The conditions were harsh also because of the refusal to separate Italians into fascists and those who did not share the same political belief but who, at the same time, refused to deny their country of birth. Naturally there were clashes between these groups and in one case the antifascist Francesco Fantin was murdered.

The internment of the Italians, just like that of the Germans and Japanese, was a cruel blow to the relations between the migrants and Australians. This was the case in the United States as well where the Japanese community suffered particularly. In fact, in December 2011, the Parliament of the state of South Australia, which includes Port Pirie, unanimously approved a motion by the Italo-Australian Member of Parliament Tony Piccolo to formally apologize to the Italian community in the name of the state for the mistreatment that it endured during the war.

These cases are almost unknown in Italy but they are an integral part of Italy’s history and for this reason they deserve serious study, not only for historical reasons but also to formally recognize what Italian migrants suffered during the war.

We do not yet know everything about this history of the Second World War.

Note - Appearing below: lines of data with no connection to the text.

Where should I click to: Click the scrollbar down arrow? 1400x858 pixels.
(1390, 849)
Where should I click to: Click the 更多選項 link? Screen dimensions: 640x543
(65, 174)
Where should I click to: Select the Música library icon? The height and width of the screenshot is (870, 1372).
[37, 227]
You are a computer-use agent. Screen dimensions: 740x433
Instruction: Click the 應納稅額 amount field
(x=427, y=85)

Too many details are still classified as secret because during a war governments carry out cruel but necessary actions to end the war as soon as possible. Unfortunately, these same acts still have the potential to create problems between countries today.

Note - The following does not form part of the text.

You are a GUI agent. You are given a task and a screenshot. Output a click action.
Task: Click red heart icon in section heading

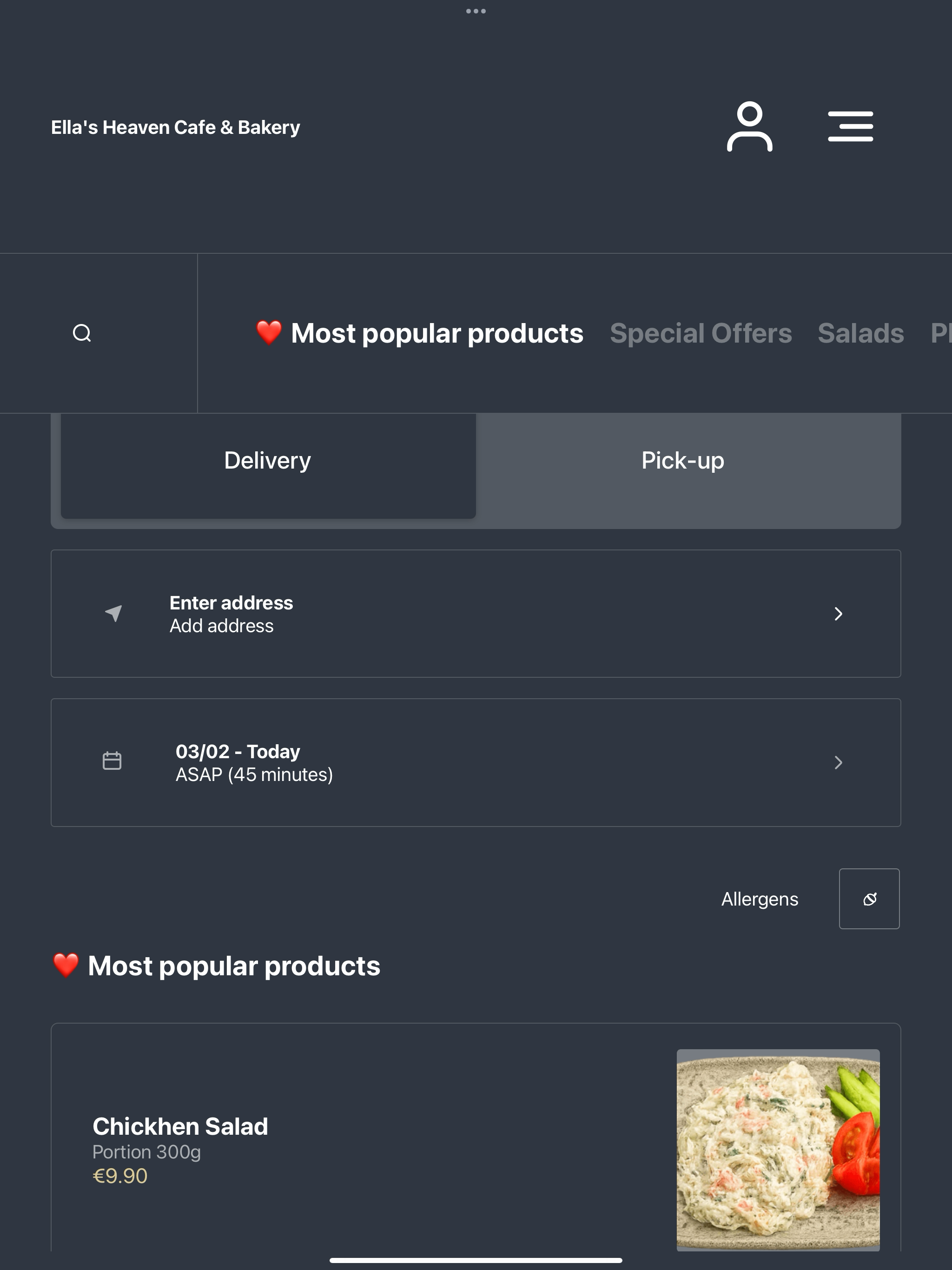(x=66, y=965)
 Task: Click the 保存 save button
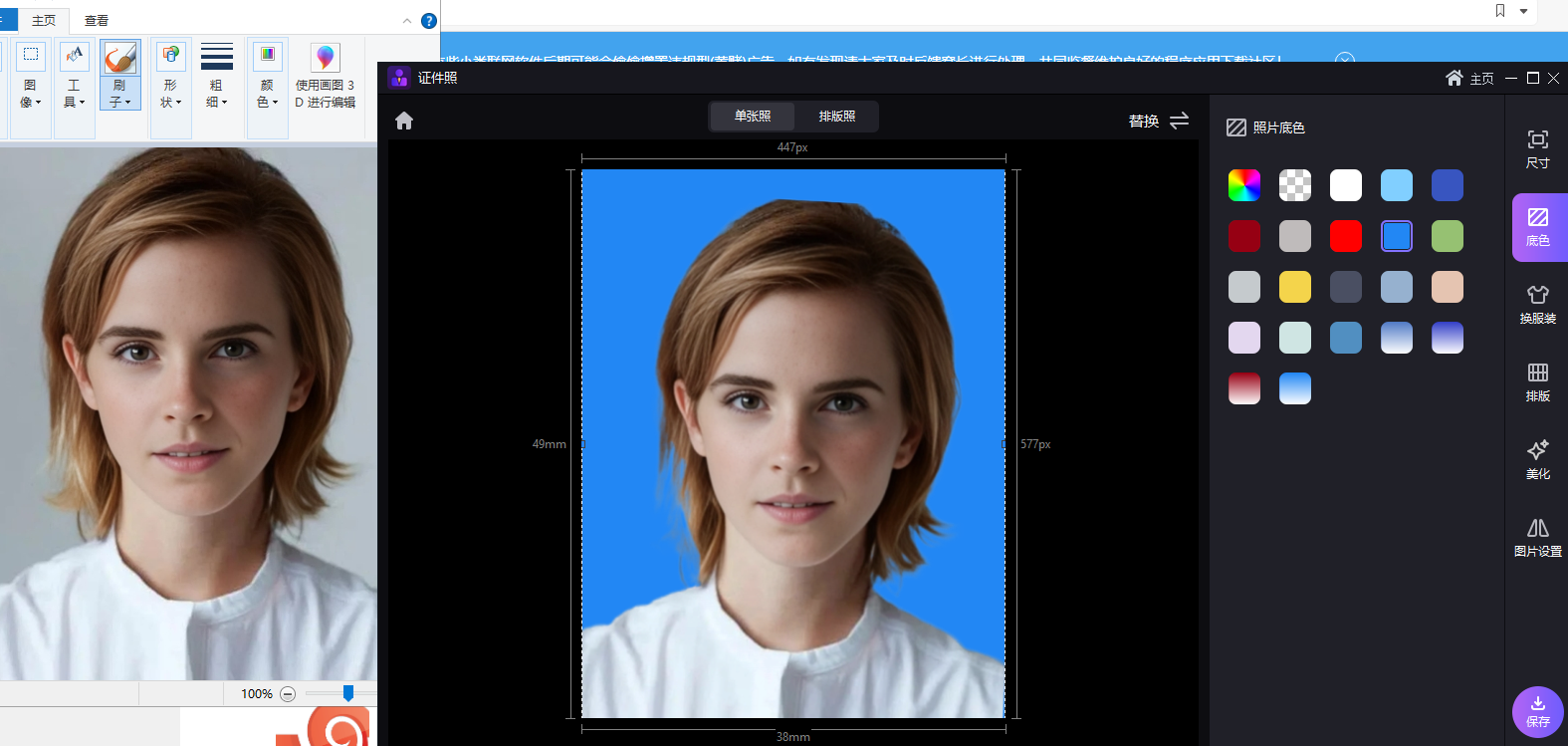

However, we have a duty to remember, to recognize and to document all the aspects of our history. It is a duty that must never end but in the case of Italian migrants it is a duty that is still in its infancy. Sadly. For the majority of the survivors of this period it is already too late to know their history but we hope that, on reading this article, the grandchildren and the great grandchildren of these survivors ask and document the history and experiences of their grandparents and great grandparents. They are part of our history, as they are also part of Italy’s history.

In telling these stories we want to encourage our readers to do their own research, to ask parents, grandparents, great grandparents, uncles and aunts to know what they really suffered in their lives. We have no doubts that many of them hid the truth from their young children, but in honour of their lives, in recognition of their deeds, we have the duty to know the truth and the very many realities, for better and for worse, of our forebears over the years. Essentially, the life we have today is thanks to their deeds.